• GIVEN INSTRUCTION 1:
Transcribe the forum thread on the Labour Party word for word, everything from "More like the" down to "Poisened chalice?".
• GIVEN INSTRUCTION 2:
Answer these questions from the forum thread on the Labour Party:
(a) According to the thread, who had a large say in selecting the leader before Miliband?
(b) Where does the thread say the votes needed to form a government are?
(c) In the party constitution quoted in the thread, at what levels of the democratic process is the election of Labour Party representatives to be promoted?
• GIVEN INSTRUCTION 3:
Write the next part of the forum thread on the Labour Party, starting after its final post.

— START PAGE —

This would also restrict the Govt on its 'schemes', so income from renting out a bedroom is treated for example the same as renting out a house.
And also citizens are entitle to the same benefits (and state pension), or maybe we could bring it all together as a guaranteed citizens 'income'?
What labour members expect is not a hard-left marxist revolution, but a leadership which listens to them and a government which represents them..
All too easily forgotten is the fact that the job of the LP isn't just to deliver what it's members want - it's constitution is very clear on this:
[i]The party shall bring together members [u]and supporters who share its values[/u] to develop policies, make communities stronger through collective action and support, and promote the election of Labour Party representatives at all levels of the democratic process.[/i]
What labour members expect is not a hard-left marxist revolution, but a leadership which listens to them and a government which represents them..
As the number of people who join and remain members of political parties has reduced massively over the last few decades, so the members who remain are, politically often rather removed from the mainstream electorate. The labour party membership seems to be made of the remnants of the 80's hard left and a large number of younger people, who have never learned the lessons of the 80's and 90's. The labour party membership is never going to have a government that represents them - the rest of the country have moved on and the votes needed to form a government are in the centre, not on the hard-left wing.
This is why, pre-Milibean the MPs had a large say in selecting the leader (they have, logically a desire to shape a vote-winning party ) and the members voice was much reduced. As long as the party members get to say who the leader is the labour party will be condemned to irrelevance.
him and his sixth form followers
I don't think that is fair - they are a bit more advanced than that.
More like the angry pre-graduate lefties that hung around in the student union bars argueing loudly and banging their fists angrily on the bar, or deploying the ballot boxes during student union elections, but moving them slightly to locations that only the lefty voters knew about.
I remember the type who were completely welcoming to foreigners while handing out abuse to those who came from the 'wrong' part of the UK. Lovely folk 😥
Anyway why is Corbyn still the 'leader', he is so irrelevant he hardly gets any press time anymore.
cranberry - Member
As long as the party members get to say who the leader is the labour party will be condemned to irrelevance.
Without the members who would the PLP pick?
dragon - Member
Anyway why is Corbyn still the 'leader', he is so irrelevant he hardly gets any press time anymore.
Poisened chalice?
Without the members who would the PLP pick?

— END PAGE —
— START GIVEN DATA —

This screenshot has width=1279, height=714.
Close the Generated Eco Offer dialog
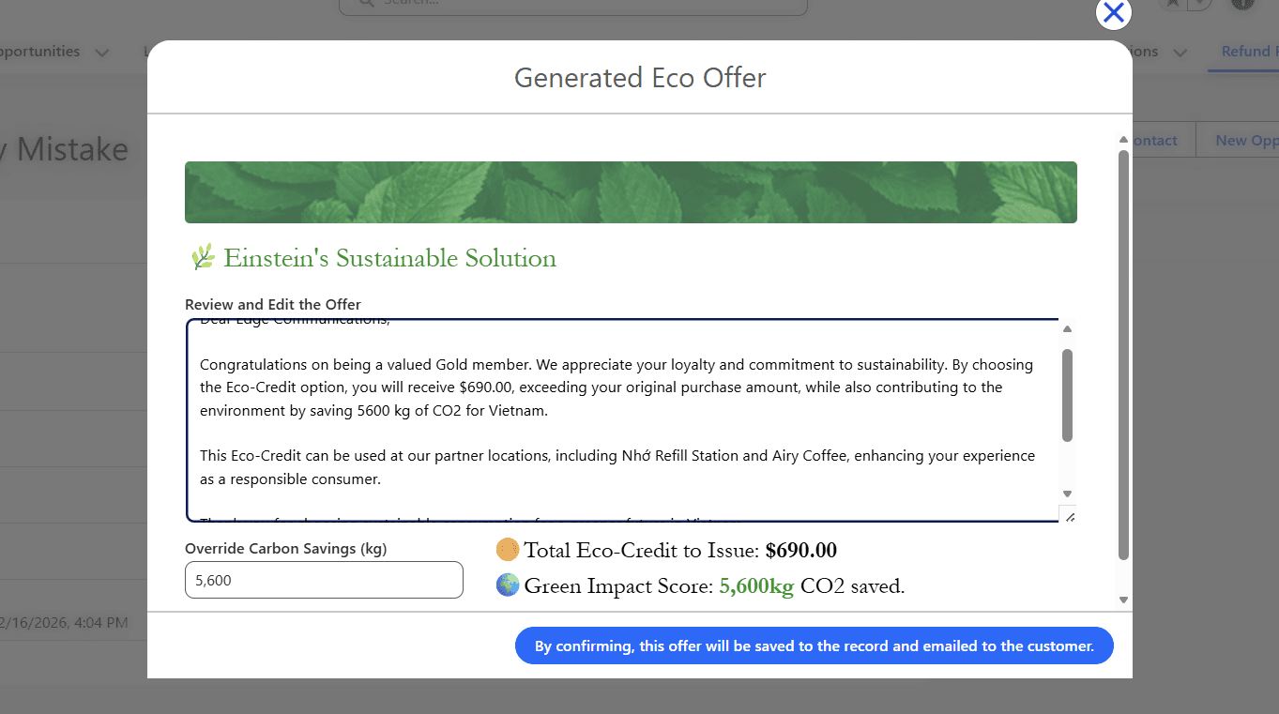pyautogui.click(x=1113, y=13)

— END GIVEN DATA —

• WRITTEN ANSWER 1:
More like the angry pre-graduate lefties that hung around in the student union bars argueing loudly and banging their fists angrily on the bar, or deploying the ballot boxes during student union elections, but moving them slightly to locations that only the lefty voters knew about.
I remember the type who were completely welcoming to foreigners while handing out abuse to those who came from the 'wrong' part of the UK. Lovely folk 😥
Anyway why is Corbyn still the 'leader', he is so irrelevant he hardly gets any press time anymore.
cranberry - Member
As long as the party members get to say who the leader is the labour party will be condemned to irrelevance.
Without the members who would the PLP pick?
dragon - Member
Anyway why is Corbyn still the 'leader', he is so irrelevant he hardly gets any press time anymore.
Poisened chalice?

• WRITTEN ANSWER 2:
(a) The MPs.
(b) In the centre, not on the hard-left wing.
(c) At all levels.

• WRITTEN ANSWER 3:
Well, that is another part of the problem for Labour - they started off with the choice of the right Miliband, picked the wrong one, talent left the party. Lost an election, talent left the party. Picked Corbyn, talent left the party. Picked Corbyn a second time, talent left the party.
Momentum/Unite take-over - Anyone want to guess what will leave the party ?
Soon Rebecca is going to look like part of the talent pool of the party. I am not sure how the party gets out of its self-imposed death spiral, if it can.
I am not sure how the party gets out of its self-imposed death spiral, if it can.
I am not sure it will. Labours chances of getting power went seriously downhill with the loss of Scotland to SNP. You can't lose that many seats and get away with it.
I would guess it will be at least 15 years of Tory government before anyone else has a chance. It is the standard pattern isn't it. Tories in for many terms until their policies become more and more extreme and the population suddenly wakes up to how bad they are for the average person.
"I am not sure how the party gets out of its self-imposed death spiral, if it can."
This.
Corbyn's election will remain an open goal for years after he's gone. What floating voter is gonna vote for a party which is known to be hard left at it's core?
I just don't see the way back.
Having said that, I thought Trump would lose, and I got that wrong. Core party voters can be surprisingly loyal.
The thing is that he's now considered to be such a liability, and so useless, that once you've hit those depths (19 points behind in the latest polls) there's just no coming back from it. Its been a death spiral from day one!
He was on the north west news the other night, visiting a local council. The local labour bods tried to look enthusiastic, but the rictus smiles screamed "will you please * off back to Islington before we all get contaminated by your awful 1970's lefty veneer". About as welcome as a fart in a space suit
Then local news guy interviews him. His first question... and I'm paraphrasing slightly, but... "you're a bit shit, aren't you really? Everyone thinks so. So when are you going to do the decent thing, and * off?"
He then parroted off his usual "blah, blah, blah... elected by the membership... blah, blah, blah... mandated from the people....."
So its clear that no matter how bad it gets, he'll cling on like a particularly determined chug-nut
I'd imagine that this goes on in different parts of the country from time to time, but less and less, until even little local papers won't bother to cover his visits any more. Why would they? Its not like he's got anything to say. And unless he's visiting a 6th form common room, absolutely nobody is going to be glad to see him
I think all this talk of 15/20-years of tory government, etc is nonsense.
If the recent past has told us anything, it's that anything can turn around in an instant.
One of the most eye-opening things for me recently though is that the more right-wing you are, the more impervious to scandal you become.
All the stuff being thrown at Trump and nobody seems to care, except all the people who never liked him in the first place. As soon as someone on the left gets a tiny bit of scandal, all the centrists seem to leap on it.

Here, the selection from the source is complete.